Mid-twenties, new “Prince Charming,” a story that lasts a few years and ends pretty badly. Very bad even. Think: Marriage proposal, then rejection. “It shattered all my illusions. »

Then our “big romantic” sank. Not halfway. He begins “researching drugs”. What exactly ? “Crystal meth, MDMA, GHB – but they didn’t call it the date rape drug back then! – and of course Viagra. […] He summarizes ways to disinhibit and stumble more. The word didn’t exist, but it was: chemsex. »

Basically, Jonathan ends up partying with only gay men, and it happens. The interest? “Forget, total surrender,” he replies with all sincerity. And then have fun. »

It increases your pleasure. Three to ten times stronger, more intense, longer. You can extend the trip to one night, two nights, three nights without sleeping…

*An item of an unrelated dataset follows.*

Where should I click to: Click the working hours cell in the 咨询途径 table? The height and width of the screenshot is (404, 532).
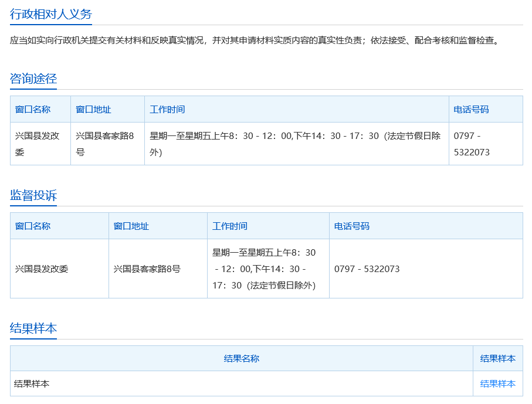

And yes, he “stumbled”. Strong. Lived from the heights. Then stockings. In addition, “it would be the new crisis after AIDS”, our interlocutor points out and takes up his speaker’s hat here. Because it can lead to suicide. We don’t talk about it, but people go a long way. They can go as far as losing their job, their family, their money. It increases depression. […] It doesn’t take long before you see the bottom of the barrel…”

And he? We suspect that the condom will then have the edge. “In this context, where everyone is uninhibited, you don’t feel like arguing…” he confirms. Sometimes, yes, he protects himself. But sometimes not. Once too many, we understand. The fateful verdict came in the mid-1930s. “I thought of my mother. I felt like I had let them down…”

Luckily, antiviral treatments already existed back then. The disease is no longer fatal. “If I had been diagnosed in 1990, I wouldn’t be here to talk about it…”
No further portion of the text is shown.